Campaign for a Community Jobs Program
The San Francisco Living Wage Coalition is leading a campaign to reform the Community Jobs Program (CJP), a program designed to assist CalWORKs and CAAP (County Adult Assistance Programs) participants in the transition from welfare to work. CJP’s best intentions have been unsuccessful, however, as the majority of participants are unable to find employment after completing the program. Those who are employed are generally not hired for career ladder positions. The campaign led by the San Francisco Living Wage Coalition to improve and expand the Community Jobs Program seeks to transform the welfare-to-work system into genuine job training programs that provide a path to long-term employment at a living wage. We are campaigning for a public works program of jobs in nonprofit organizations. Participants would provide meaningful services to the community while being trained to succeed in the civil service process for good-paying city jobs.
The proposed ordinance would require the oversight of an advisory committee that would include representatives of unions, community groups, businesses, San Francisco’s Human Services Agency and the Human Resources Department, and most importantly CalWORKs parents themselves to ensure the end result of the CJP program is a city-recognized work certificate. This would not only allow graduates of the program to be qualified and prepared to take a civil service exam, but also provide a gold standard that would be respected by private sector employers. Ideally, the Community Jobs Program would be reformed to train welfare-to-work participants into available entry-level civil service positions with stable career path to a living wage. With a planned program of continued training provided to city employees, CJP participants would be in a career ladder of job promotions.

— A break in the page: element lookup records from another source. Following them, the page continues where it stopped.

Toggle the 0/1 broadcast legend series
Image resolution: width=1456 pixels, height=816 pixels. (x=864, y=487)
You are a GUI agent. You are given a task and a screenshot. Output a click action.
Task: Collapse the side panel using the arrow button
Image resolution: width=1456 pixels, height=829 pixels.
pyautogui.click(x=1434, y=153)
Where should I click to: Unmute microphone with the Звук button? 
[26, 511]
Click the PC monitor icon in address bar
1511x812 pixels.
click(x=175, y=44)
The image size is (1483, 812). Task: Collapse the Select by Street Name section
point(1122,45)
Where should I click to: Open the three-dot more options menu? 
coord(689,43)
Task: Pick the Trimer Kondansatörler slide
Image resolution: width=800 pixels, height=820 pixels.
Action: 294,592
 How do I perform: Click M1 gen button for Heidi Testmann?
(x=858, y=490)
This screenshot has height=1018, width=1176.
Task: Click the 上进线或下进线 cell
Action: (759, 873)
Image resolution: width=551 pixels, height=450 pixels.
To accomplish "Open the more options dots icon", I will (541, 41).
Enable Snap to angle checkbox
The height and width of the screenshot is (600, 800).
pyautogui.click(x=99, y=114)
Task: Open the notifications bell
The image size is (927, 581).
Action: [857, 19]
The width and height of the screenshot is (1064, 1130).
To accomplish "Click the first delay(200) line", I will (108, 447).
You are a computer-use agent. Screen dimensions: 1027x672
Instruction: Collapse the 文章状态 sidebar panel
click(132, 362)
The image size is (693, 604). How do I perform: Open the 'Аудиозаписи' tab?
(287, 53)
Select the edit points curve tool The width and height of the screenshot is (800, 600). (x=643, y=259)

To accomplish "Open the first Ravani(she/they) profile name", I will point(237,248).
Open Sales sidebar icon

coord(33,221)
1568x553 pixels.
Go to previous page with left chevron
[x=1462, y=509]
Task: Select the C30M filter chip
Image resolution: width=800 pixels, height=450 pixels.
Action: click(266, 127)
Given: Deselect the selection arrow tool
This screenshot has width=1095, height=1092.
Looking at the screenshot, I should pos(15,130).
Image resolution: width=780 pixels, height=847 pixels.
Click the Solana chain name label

The San Francisco Living Wage Coalition believes it is time to reform CJP to offer participants the ability and opportunity to secure a job that pays a living wage.
The ordinance proposes the length of the program to be one year of full-time work experience. The law would make it easier for parents to gain financial stability while in the program by raising the hourly wage from $12.25 to $13.34 (the rate in the Minimum Compensation Ordinance), making all hours paid (including class time), and giving participants the choice of a 32 or 40-hour workweek. The law would increase the length of the program from six months to twelve or fifteen months in order to match the minimum requirements for entry-level city jobs. An advisory committee would be established to oversee the success of the program, and an annual written report would be submitted to the Board of Supervisors. As the current program’s attempts at job training are relatively ineffective, the ordinance proposes specific job training programs and certificates relevant to the career goals of individual participants. Rather than funnel all CJP participants through a generic job training program, the revised program would orient participants in a personalized direction. To increase the motivation of CJP participants, the legislation argues that classes required for the job training program should be paid. Currently, the structural failures of the program lead to serial unemployment. A plan and strategy is needed to move people from welfare-to-work programs into long term employment that will lead to a living wage.